So, last Tuesday I was in the grocery store shopping for basics after standing in a line out front for over thirty minutes, being let in ten at a time, and sweating in the hot morning sunshine. I had on some denim sandals that matched my navy sundress. Little did I know that these sandals would end up being quite a problem for me in the long-term.
They sort of spread my feet out in between my big toes and first toes. This led to blisters forming while I put toilet paper and other essentials in the cart, while I raced around the store.
The blisters formed fast on both feet. By the time I got home, I was afraid they would pop. Over the next few days, the one on my left foot resolved and went away. But the one on my right foot got worse, never popping but getting red and irritated, I wasn’t able to walk on the pads of my right foot and had to gimp along on the side of my right foot as the blister grew red with blood and developed a thick pad on the outside of it.
Needless to say, yesterday I did a video visit with my doctor, one of the best things to come out of being stuck at home sheltering in place. He said it was a second degree burn and put in an order of some ointment for me at the pharmacy, told me to wash, dress and wrap it twice a day and that it might take up to three weeks to heal completely.
By the time the medicine was ready, it was dinner time. I had to stay off my foot and my husband went to the store to get it, but this also meant that I couldn’t make my daughter dinner. We waited as Chris got stuck in some kind of weird, post-apocalyptic traffic jam when everyone was supposed to be at home, adding to my growing sense of alarm. I would have to take care that this burn didn’t get infected, the ointment was for staph infections. I’ve had a staph infection before, and I almost died.
I started to feel the panic rise. What if he wasn’t able to find any gauze at the pharmacy? How was I going to keep this clean, I would have to call the doctor back if it burst and started to pus or got more painful, what if I got a staph infection, I couldn’t feed my daughter dinner because I couldn’t stay on my foot, time was passing, needs weren’t being met, panic rising greater still—I wondered how all of this was going to work.
I have Generalized Anxiety Disorder, in addition to Bipolar I. I was having a panic attack. All seemed lost, but then Chris came back with the gauze wraps and the ointment, some groceries and made dinner. We cleaned, dressed and wrapped my foot. I settled into bed—but the panic was still there. I knew if I didn’t get it under control soon, I would blaze off into the stratosphere of endless worry and an official panic attack!

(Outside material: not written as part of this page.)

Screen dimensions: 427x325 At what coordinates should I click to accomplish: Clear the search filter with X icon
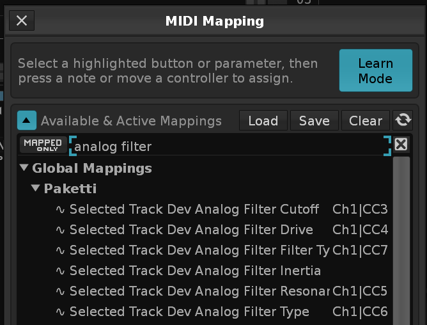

So, I took my medication. I practiced deep breathing. I listened to the news on the tv as if it were a fictional story not connected with me at all, I closed my eyes and did a body scan, I felt the medication begin to work, and pretty soon the episode passed without disaster and without tears. I had practiced my coping skills and come out the other side. And you can, too. I even got up and got a snack, fears subsided.
So, whatever might be activating your worry or anxiety today in our new lives during this pandemic, please know that practicing your coping skills will help you make a big difference in your state of mind!